◆ **Task to carry out**: Your answer must hold only the lines below from the line containing "The width and height of the screenshot is (836, 388)." through the line containing "Given: Click the Paste icon in the toolbar", each reproduced exactly.

[[ Data listing, beginning ]]

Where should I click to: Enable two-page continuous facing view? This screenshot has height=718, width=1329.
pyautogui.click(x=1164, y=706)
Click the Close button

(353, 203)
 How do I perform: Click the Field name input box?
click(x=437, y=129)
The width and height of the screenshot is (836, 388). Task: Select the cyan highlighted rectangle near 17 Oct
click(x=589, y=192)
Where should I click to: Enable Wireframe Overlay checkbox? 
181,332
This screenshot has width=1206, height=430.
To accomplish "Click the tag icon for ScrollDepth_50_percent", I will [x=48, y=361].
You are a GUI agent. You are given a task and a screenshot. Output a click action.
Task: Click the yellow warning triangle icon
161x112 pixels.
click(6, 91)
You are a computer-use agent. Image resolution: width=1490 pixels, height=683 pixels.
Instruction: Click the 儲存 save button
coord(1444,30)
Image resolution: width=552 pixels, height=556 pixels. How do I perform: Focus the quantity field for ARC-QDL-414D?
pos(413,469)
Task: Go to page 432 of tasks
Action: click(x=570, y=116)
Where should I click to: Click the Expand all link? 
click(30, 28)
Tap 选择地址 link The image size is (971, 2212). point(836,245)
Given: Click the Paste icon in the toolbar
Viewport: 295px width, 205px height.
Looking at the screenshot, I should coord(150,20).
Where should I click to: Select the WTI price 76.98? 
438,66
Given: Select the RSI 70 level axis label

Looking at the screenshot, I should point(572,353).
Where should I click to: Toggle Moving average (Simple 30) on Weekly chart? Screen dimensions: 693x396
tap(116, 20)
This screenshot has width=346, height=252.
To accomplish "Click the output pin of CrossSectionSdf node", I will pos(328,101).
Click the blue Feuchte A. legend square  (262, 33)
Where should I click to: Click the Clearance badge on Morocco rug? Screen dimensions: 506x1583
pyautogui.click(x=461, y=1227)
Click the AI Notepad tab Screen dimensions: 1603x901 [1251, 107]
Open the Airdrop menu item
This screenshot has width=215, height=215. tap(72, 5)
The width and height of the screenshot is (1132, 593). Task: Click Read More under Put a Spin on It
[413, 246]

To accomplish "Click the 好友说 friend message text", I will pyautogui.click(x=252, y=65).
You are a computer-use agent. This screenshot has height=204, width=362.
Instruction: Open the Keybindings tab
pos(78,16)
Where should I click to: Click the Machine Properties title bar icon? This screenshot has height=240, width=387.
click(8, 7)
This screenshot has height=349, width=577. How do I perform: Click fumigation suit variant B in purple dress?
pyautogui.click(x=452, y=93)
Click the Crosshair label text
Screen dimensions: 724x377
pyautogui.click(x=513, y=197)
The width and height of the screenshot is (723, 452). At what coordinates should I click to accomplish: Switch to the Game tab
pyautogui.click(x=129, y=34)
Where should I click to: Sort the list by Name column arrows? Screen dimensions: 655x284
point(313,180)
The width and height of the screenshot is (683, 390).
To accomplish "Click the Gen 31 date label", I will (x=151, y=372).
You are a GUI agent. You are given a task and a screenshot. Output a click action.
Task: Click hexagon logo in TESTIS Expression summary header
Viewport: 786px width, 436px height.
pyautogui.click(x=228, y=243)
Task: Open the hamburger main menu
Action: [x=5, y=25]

[[ Data listing, end ]]

◆ **Expected answer**:
The width and height of the screenshot is (836, 388). Task: Select the cyan highlighted rectangle near 17 Oct
click(x=589, y=192)
Where should I click to: Enable Wireframe Overlay checkbox? 
181,332
This screenshot has width=1206, height=430.
To accomplish "Click the tag icon for ScrollDepth_50_percent", I will [x=48, y=361].
You are a GUI agent. You are given a task and a screenshot. Output a click action.
Task: Click the yellow warning triangle icon
161x112 pixels.
click(6, 91)
You are a computer-use agent. Image resolution: width=1490 pixels, height=683 pixels.
Instruction: Click the 儲存 save button
coord(1444,30)
Image resolution: width=552 pixels, height=556 pixels. How do I perform: Focus the quantity field for ARC-QDL-414D?
pos(413,469)
Task: Go to page 432 of tasks
Action: click(x=570, y=116)
Where should I click to: Click the Expand all link? 
click(30, 28)
Tap 选择地址 link The image size is (971, 2212). point(836,245)
Given: Click the Paste icon in the toolbar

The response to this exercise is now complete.